Oken, B. S., Goodrich, E., Klee, D., Memmott, T., & Proulx, J. (2018). Predictors of Improvements in Mental Health From Mindfulness Meditation in Stressed Older Adults. Alternative therapies in health and medicine, 24(1), 48-55.

 

Abstract

Context

The benefits of a mindfulness meditation (MM) intervention are most often evidenced by improvements in self-rated stress and mental health. Given the physiological complexity of the psychological stress system, it is likely that some people benefit significantly, while others do not. Clinicians and researchers could benefit from further exploration to determine which baseline factors can predict clinically significant improvements from MM.

Objectives

The study intended to determine: (1) if the baseline measures for participants who significantly benefitted from MM training were different from the baseline measures of participants who did not and (2) whether a classification analysis using a decision-tree, machine-learning approach could be useful in predicting which individuals would be most likely to improve.

Design

The research team performed a secondary analysis of a previously completed randomized, controlled clinical trial.

Setting

Oregon Health & Science University and participants’ homes.

Participants

Participants were 134 stressed, generally healthy adults from the metropolitan area of Portland, Oregon, who were 50 to 85 years old.

Intervention

Participants were randomly assigned either to a six-week MM intervention group or to a waitlist control group, who received the same MM intervention after the waitlist period.

Outcome Measures

Outcome measures were assessed at baseline and at two-month follow-up intervals.
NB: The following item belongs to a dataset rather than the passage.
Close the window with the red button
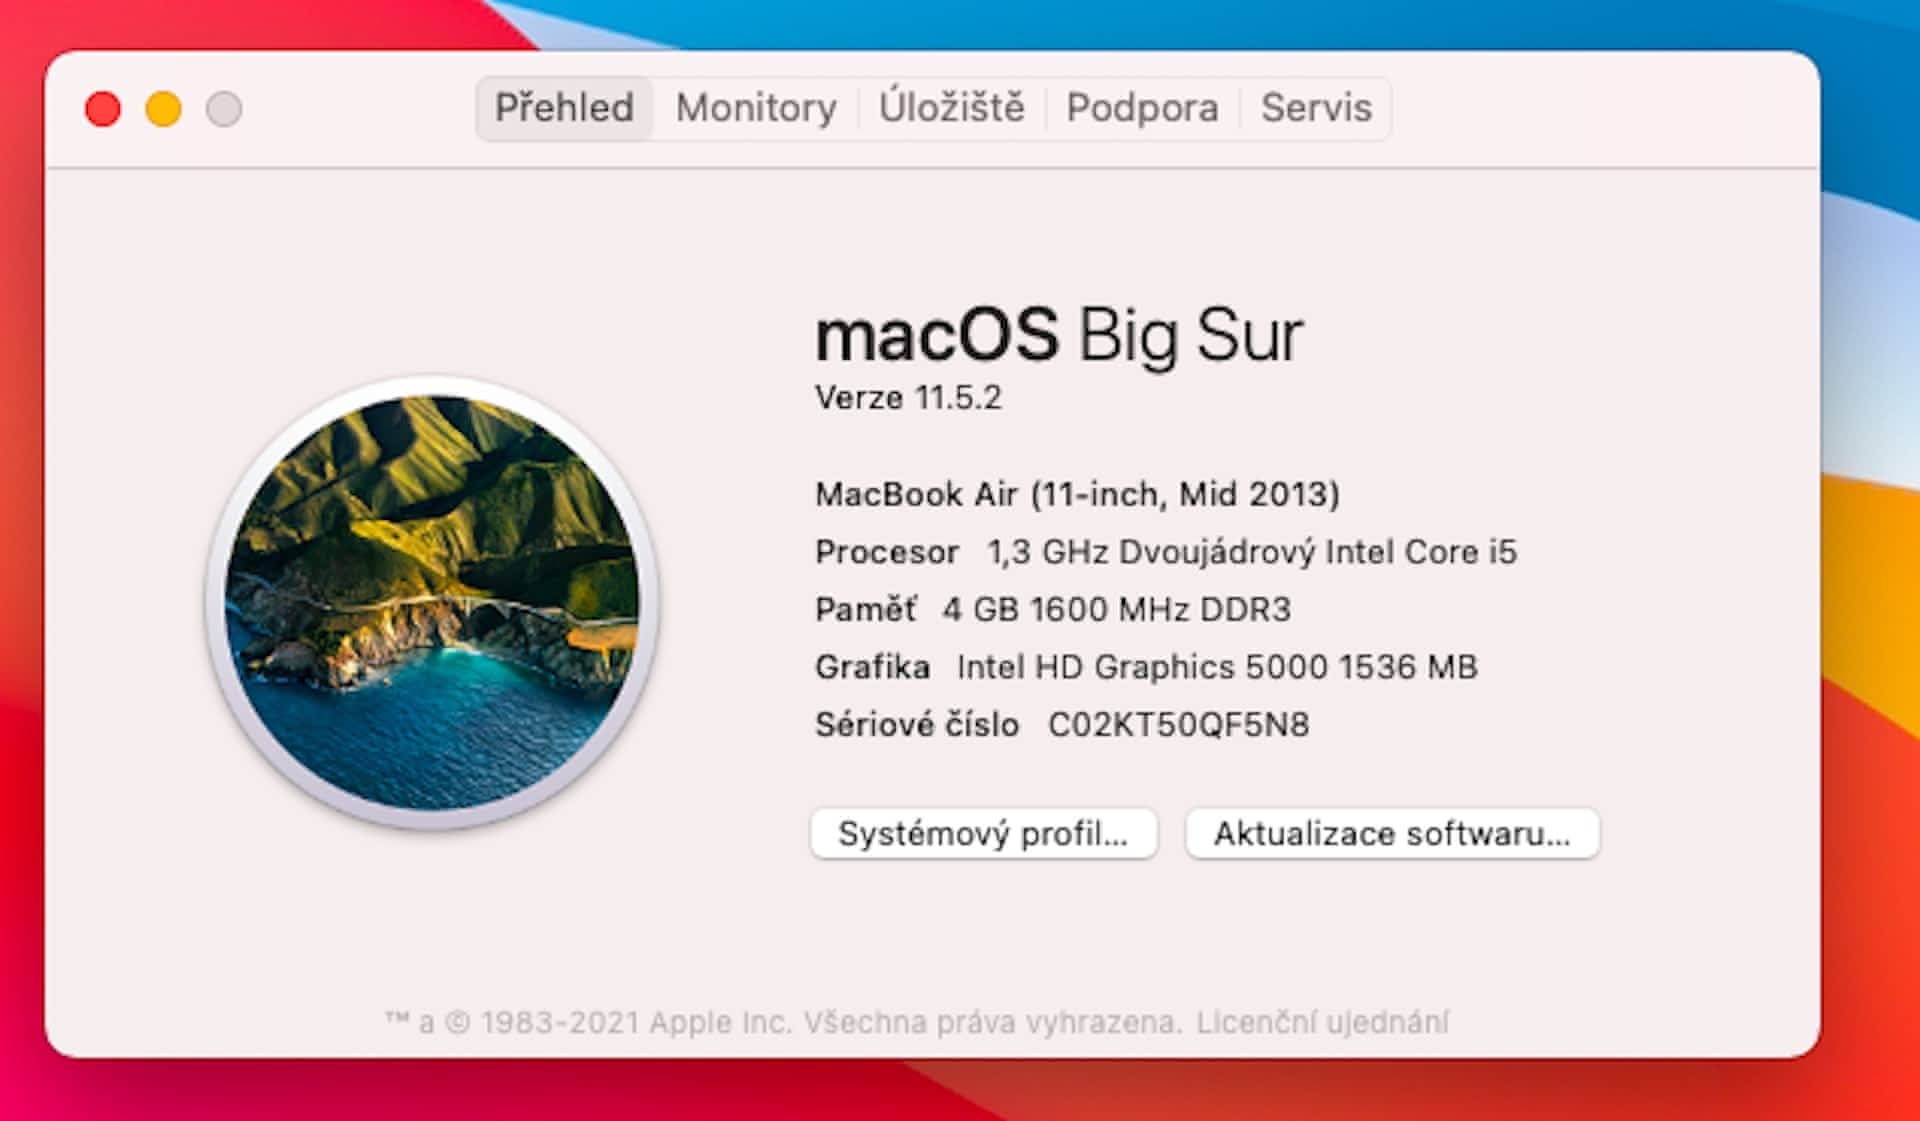 pos(103,109)
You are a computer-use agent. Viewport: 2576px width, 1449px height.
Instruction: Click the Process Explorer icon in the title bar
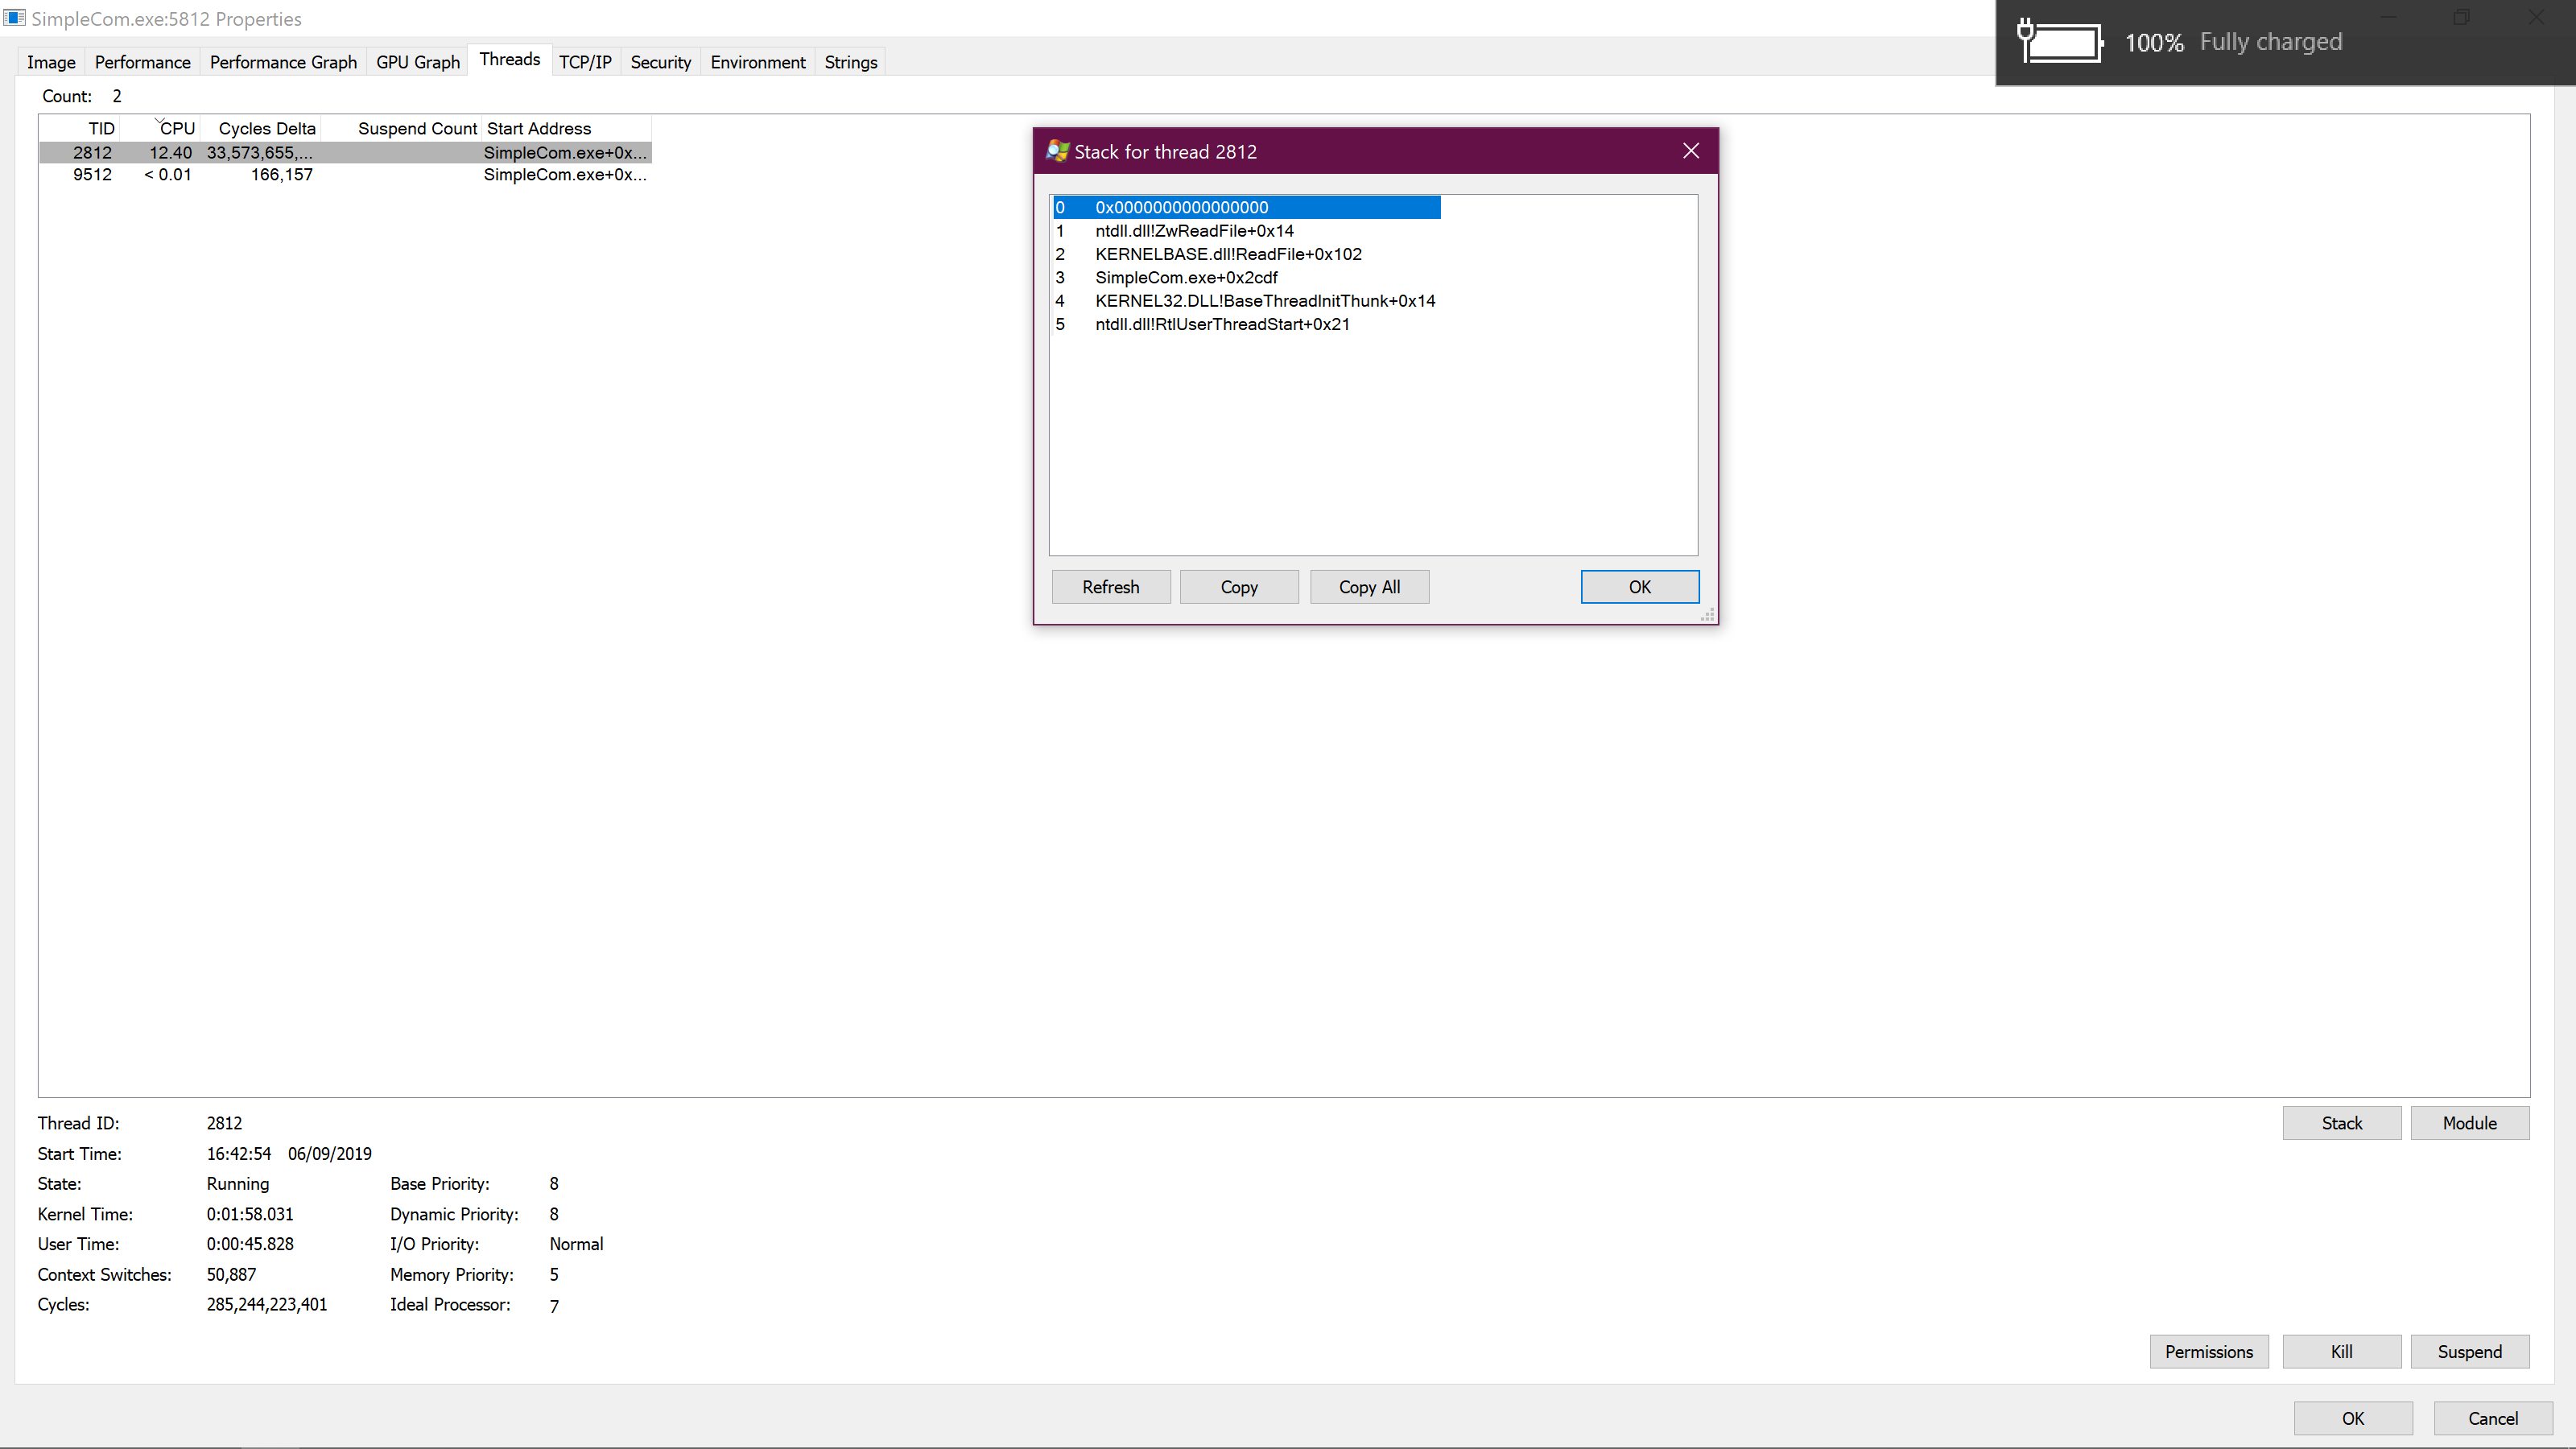(x=15, y=18)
A responder was defined as someone who demonstrated a moderate, clinically significant improvement on the Mental Health Component (MHC) of the SF-36, Short Form Health-related Quality of Life (SF-36), ie, a change ≥4. The MHC had demonstrated the greatest effect size in the primary analysis of the above-mentioned randomized, controlled clinical trial. Potential predictors were demographic information and baseline measures related to stress and affect. Univariate statistical analyses were performed to compare the values of predictors in the responder and nonresponder groups. In addition, predictors were chosen for a classification analysis using a decision tree approach.

Results

Of the 134 original participants, 121 completed the MM intervention. As defined above, 61 were responders and 60 were nonresponders. Analyses of the baseline measures demonstrated significant differences between the 2 groups in several measures: (1) the Positive and Negative Affect Schedule negative sub-scale (PANAS-neg), (2) the SF-36 MHC, and (3) the SF-36 Energy/Fatigue, with clinically worse scores being associated with greater likelihood of being a responder. Disappointingly, the decision-tree analyses were unable to achieve a classification rate of better than 65%.

Conclusions

The differences in predictor variables between responders and nonresponders to an MM intervention suggested that those with worse mental health at baseline were more likely to improve. Decision-tree analysis was unable to usefully predict who would respond to the intervention.